-- EXCERPTED DATA start --

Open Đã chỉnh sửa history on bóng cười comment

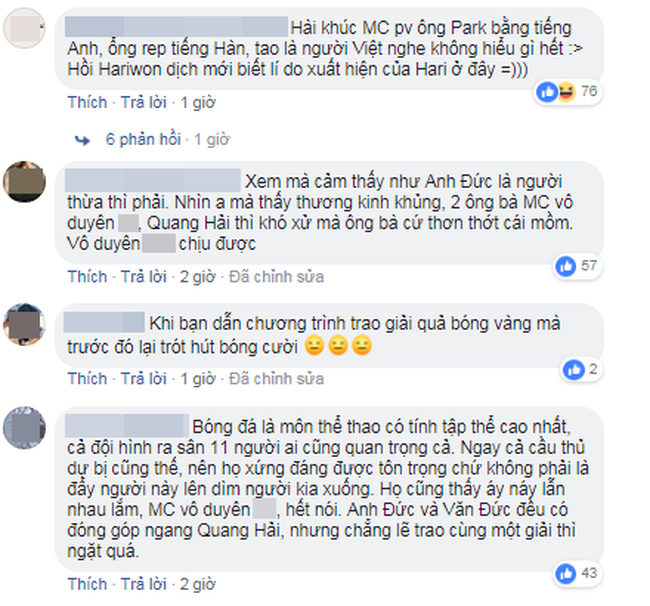coord(276,379)
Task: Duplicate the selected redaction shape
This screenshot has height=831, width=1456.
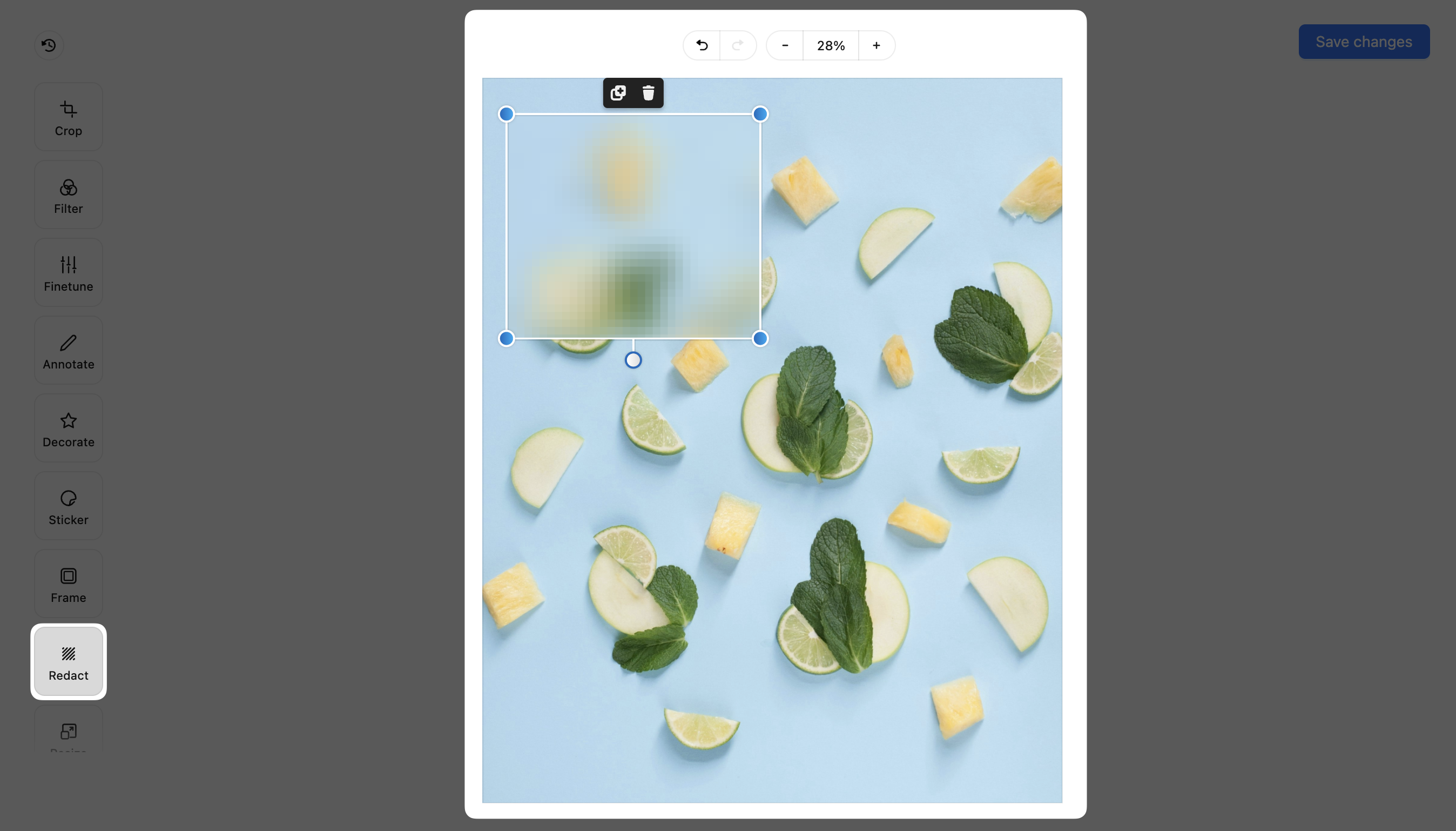Action: [x=618, y=93]
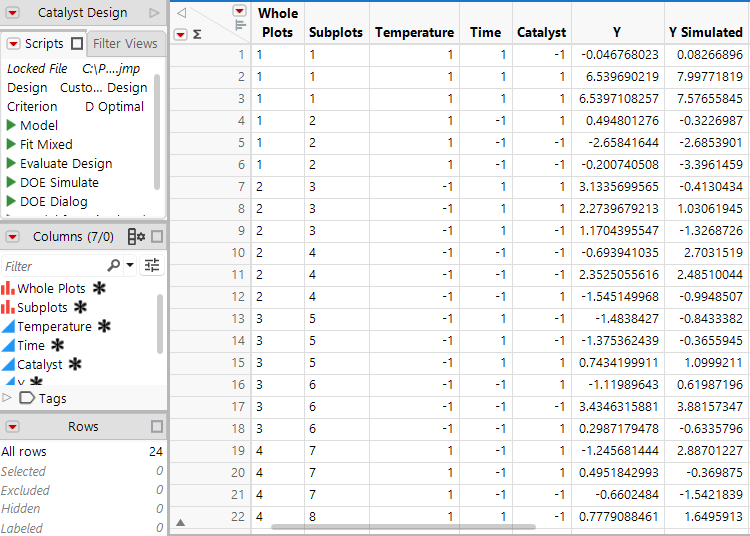Click the Y Simulated column header
The width and height of the screenshot is (750, 536).
tap(706, 32)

-- EXCERPTED DATA end --

Rewrite all the records with "redaction shape" changed to "highlight box" and everything else left as it is. Omit the pictures from your answer.

Open Đã chỉnh sửa history on bóng cười comment

coord(276,379)
Task: Duplicate the selected highlight box
This screenshot has height=831, width=1456.
Action: [x=618, y=93]
Click the Y Simulated column header
The width and height of the screenshot is (750, 536).
tap(706, 32)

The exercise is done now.